Photograph by William P. Gottlieb .

Herbie Fields (born May 24, 1919 in Asbury Park or Elisabeth (New Jersey) , † September 17, 1958 in Miami , Florida ) was an American jazz saxophonist and clarinetist of swing .

Fields attended the Juilliard School of Music in New York from 1936 to 1938 . Then he was with Raymond Scott and the Leonard Ware Trio, served as a soldier from 1941 to 1943 while leading an army band in Fort Dix. He then founded his own band and in 1944 played the alto saxophone and clarinet with Lionel Hampton , the only white musician and successor to Earl Bostic . There he had with "Hey Bop a Rebop" a hit and won the 1945 New Star Award of the Esquire Magazine for alto saxophone.

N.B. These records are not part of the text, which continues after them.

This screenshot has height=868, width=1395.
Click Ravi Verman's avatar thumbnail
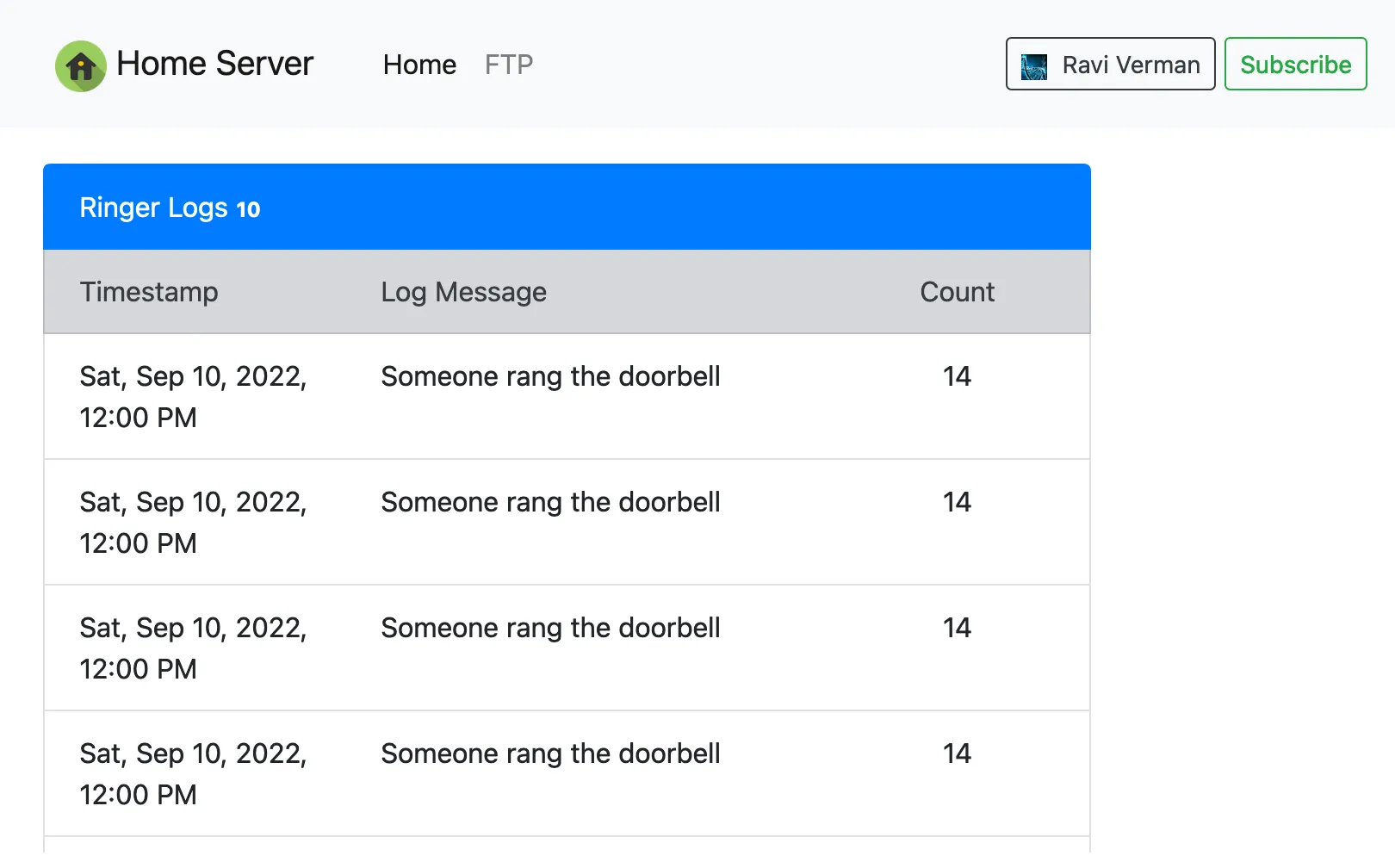click(x=1033, y=65)
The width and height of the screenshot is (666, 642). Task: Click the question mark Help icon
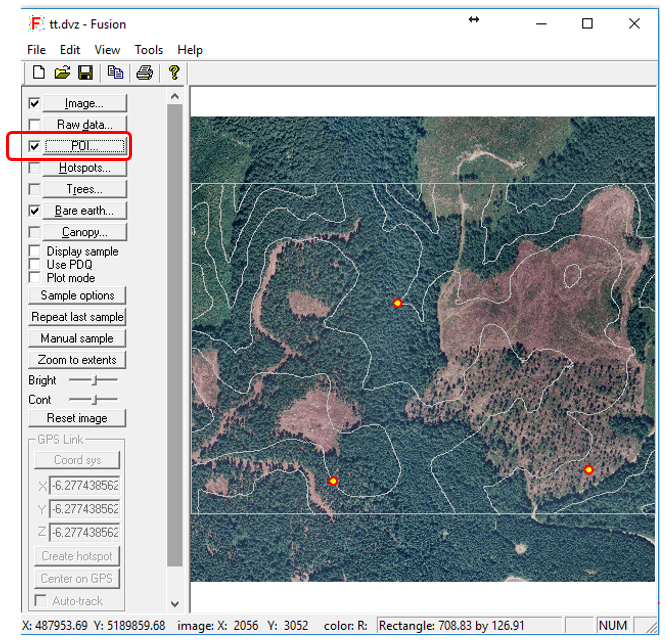tap(174, 72)
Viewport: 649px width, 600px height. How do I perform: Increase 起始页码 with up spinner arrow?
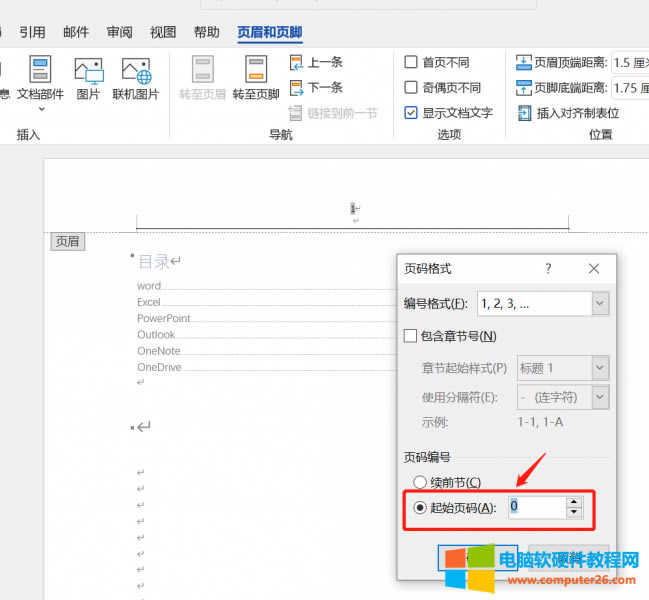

In 1946 he had his own band again until 1947, which recorded for RCA Victor . In the band played u. a. Neal Hefti , Bernie Glow , Manny Albam , Al Klink , Marty Napoleon and Serge Chaloff . They were initially based on the Hampton Band, but played dance music with a rhythm and blues touch, with which they had moderate success. Fields converted the big band into a quintet and then into a septet, in which Frank Rosolino and Tiny Kahn played in 1949/50 . Fields then moved to Miami where he ran a restaurant. He took his last recordings in February 1958. In September of the same year he committed suicide using sleeping pills.